We just performed a Principal components analysis (PCA)
Is a dimension reduction method that creates variables called principal components (Eigenvectors).
It creates as many components as there are input variables.
X (n × p)
↓
Covariance matrix Σ (p × p)
↓
Eigenvectors / eigenvalues
↓
Principal components
\[ \mathbf{X}_{n \times p} = \begin{bmatrix} x_{11} & \cdots & x_{1p} \\ \vdots & \ddots & \vdots \\ x_{n1} & \cdots & x_{np} \end{bmatrix} \]
\[ \Longrightarrow \]
\[ \boldsymbol{S} = \begin{bmatrix} \color{red}{\mathrm{Var}(X_1)} & \mathrm{Cov}(X_1,X_2) & \cdots & \mathrm{Cov}(X_1,X_p) \\ \mathrm{Cov}(X_2,X_1) & \color{red}{\mathrm{Var}(X_2)} & \cdots & \mathrm{Cov}(X_2,X_p) \\ \vdots & \vdots & \ddots & \vdots \\ \mathrm{Cov}(X_p,X_1) & \mathrm{Cov}(X_p,X_2) & \cdots & \color{red}{\mathrm{Var}(X_p)} \end{bmatrix} \]
\[ \Longrightarrow \]
\[ \mathbf{S}\mathbf{v}_i = \lambda_i \mathbf{v}_i \qquad \Longrightarrow \qquad \mathbf{S} = \mathbf{V}\mathbf{\Lambda}\mathbf{V}^\top \]
where
\[ \mathbf{S}_{p \times p} \qquad \boldsymbol{\Lambda} = \begin{bmatrix} \lambda_1 & 0 & \cdots & 0 \\ 0 & \lambda_2 & \cdots & 0 \\ \vdots & \vdots & \ddots & \vdots \\ 0 & 0 & \cdots & \lambda_p \end{bmatrix} \qquad \mathbf{V} = \begin{bmatrix} v_1 & v_2 & \cdots & v_p \end{bmatrix} \]

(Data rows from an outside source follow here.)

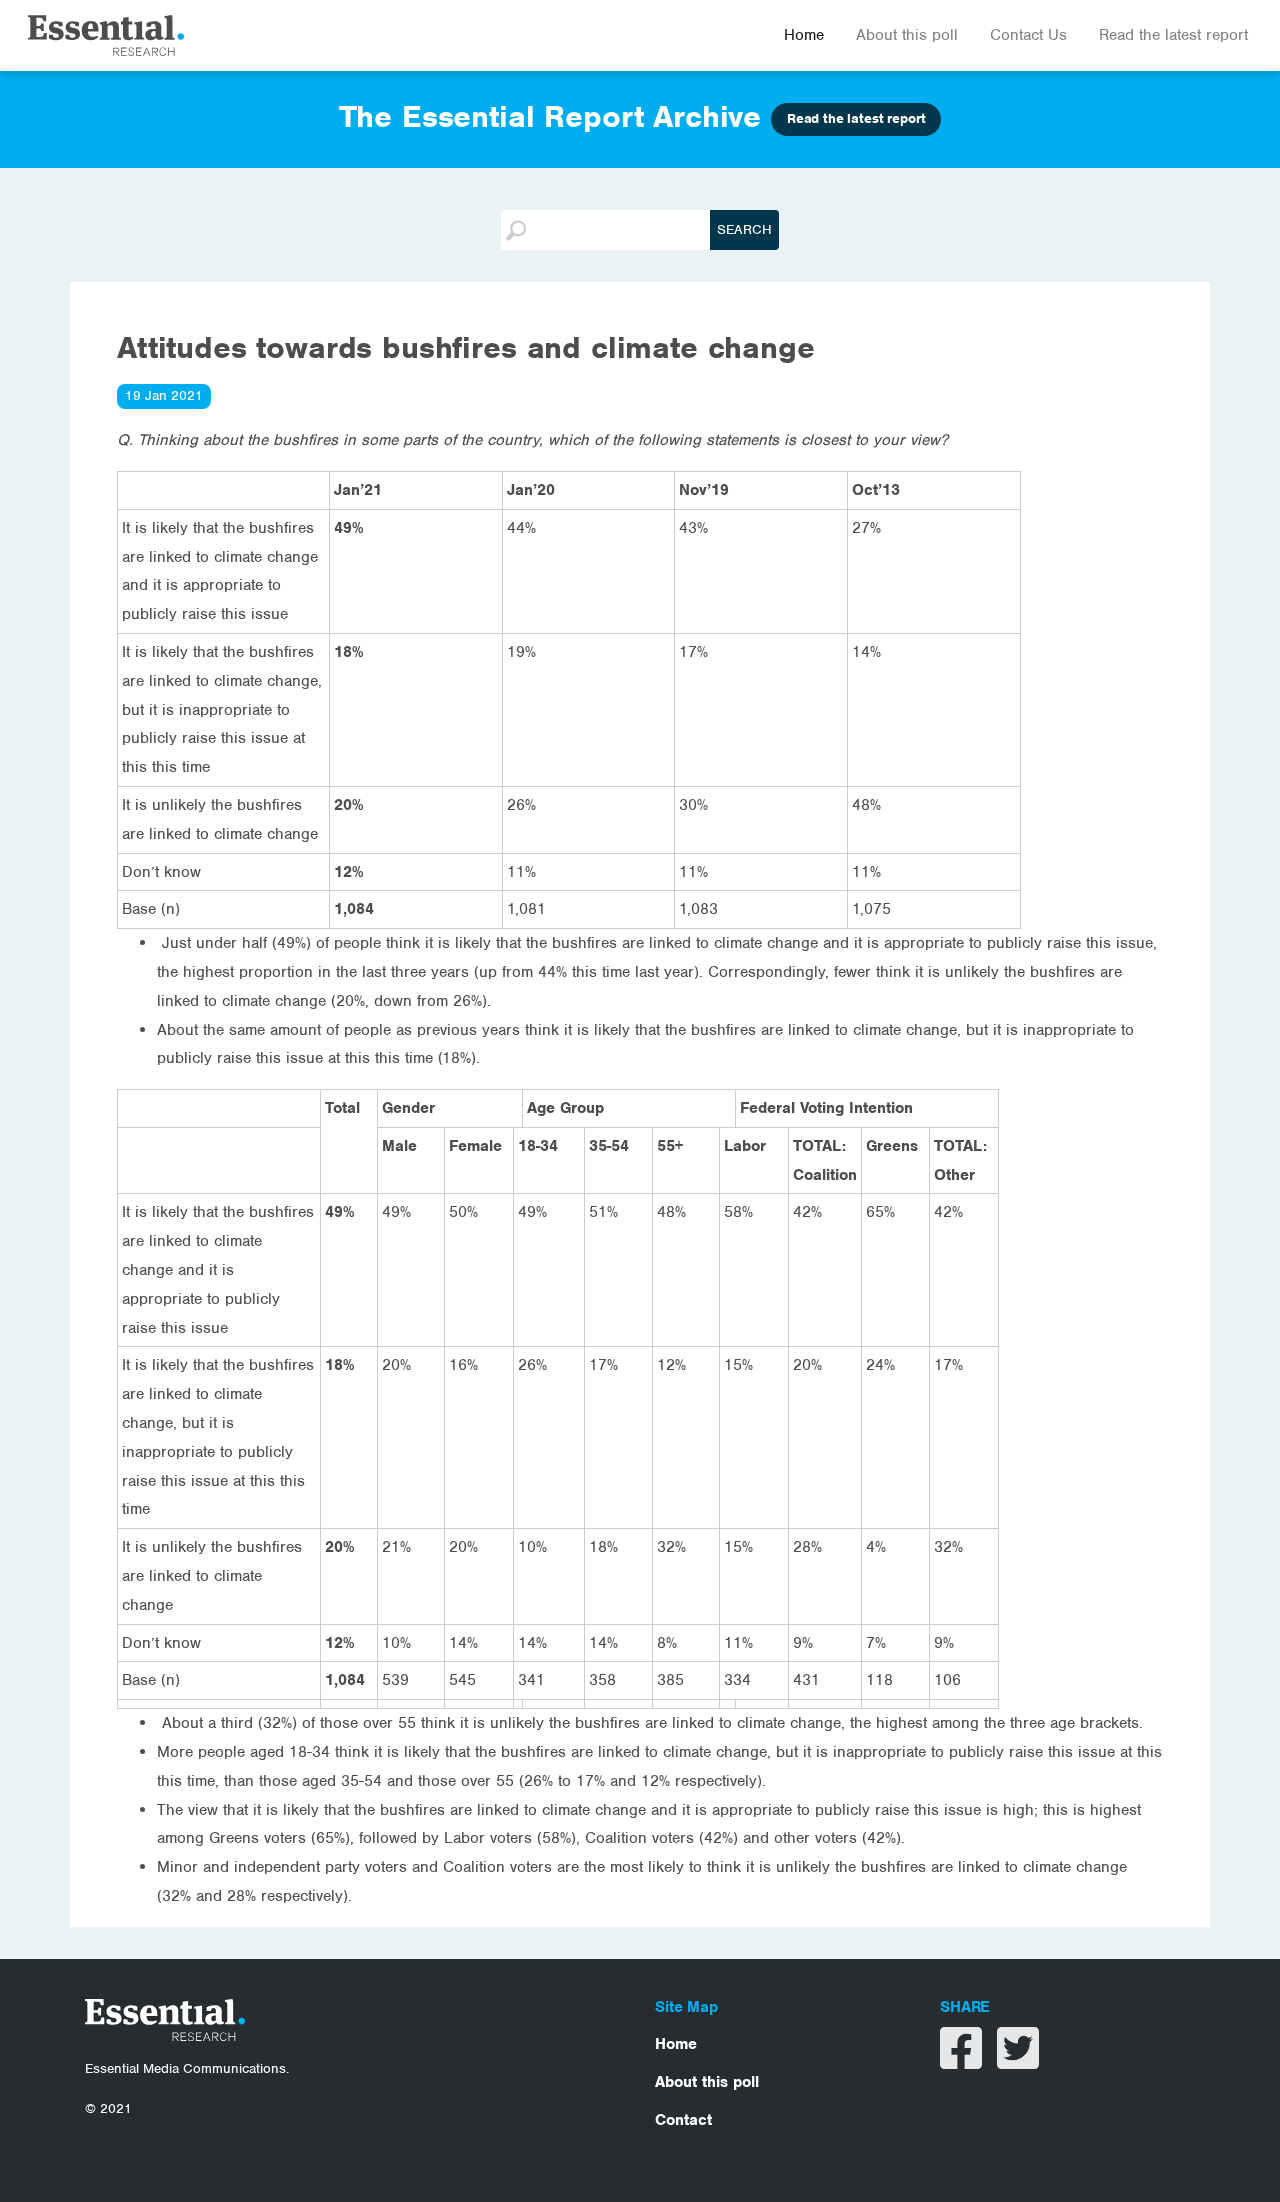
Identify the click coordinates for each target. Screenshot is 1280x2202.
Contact (683, 2120)
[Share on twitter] (1018, 2061)
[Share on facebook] (963, 2061)
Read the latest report (1173, 35)
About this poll (907, 35)
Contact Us (1028, 35)
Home (804, 35)
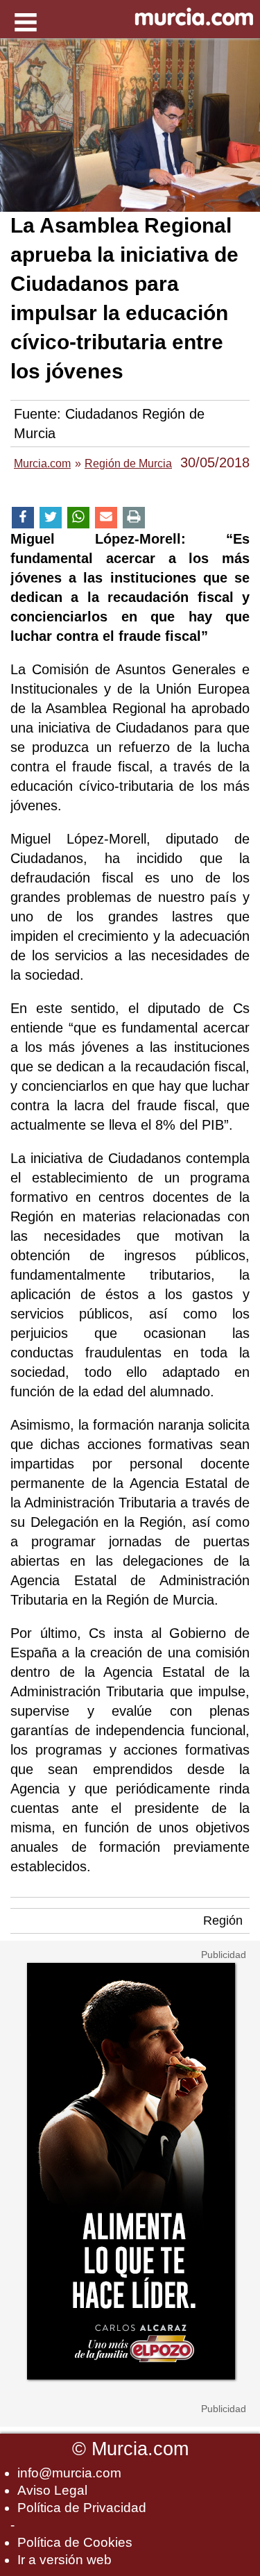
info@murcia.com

The eigenvectors and eigenvalues represent the “axes” (and size) of the transformation.
There are as many eigenvectors and eigenvalues as dimensions in the original dataset.
The eigenvectors maximizes total variation along the axis.
The eigenvectors are orthogonal, hence independent.
eigenvalues can also be read as “Information explained by” or “variance accounted for” an eigenvector.
The eigenvectors are usually order by decreasing associated eigenvalue.
If eigenvalues represent the information explained by the corresponding eigenvector.
And only the first ones have the highest values.
Why do I need all of them?
\[ \begin{array}{ll} \lambda_T = \lambda_1 + \lambda_2 + \dots + \lambda_i & \rightarrow \quad \text{Overall variance} \\[8pt] \lambda_i \; (\text{proportion}) = \dfrac{\lambda_i}{\lambda_T} & \\[8pt] \text{Cumulative } \Lambda = \dfrac{\sum \lambda_{\text{interest}}}{\lambda_T} & \end{array} \]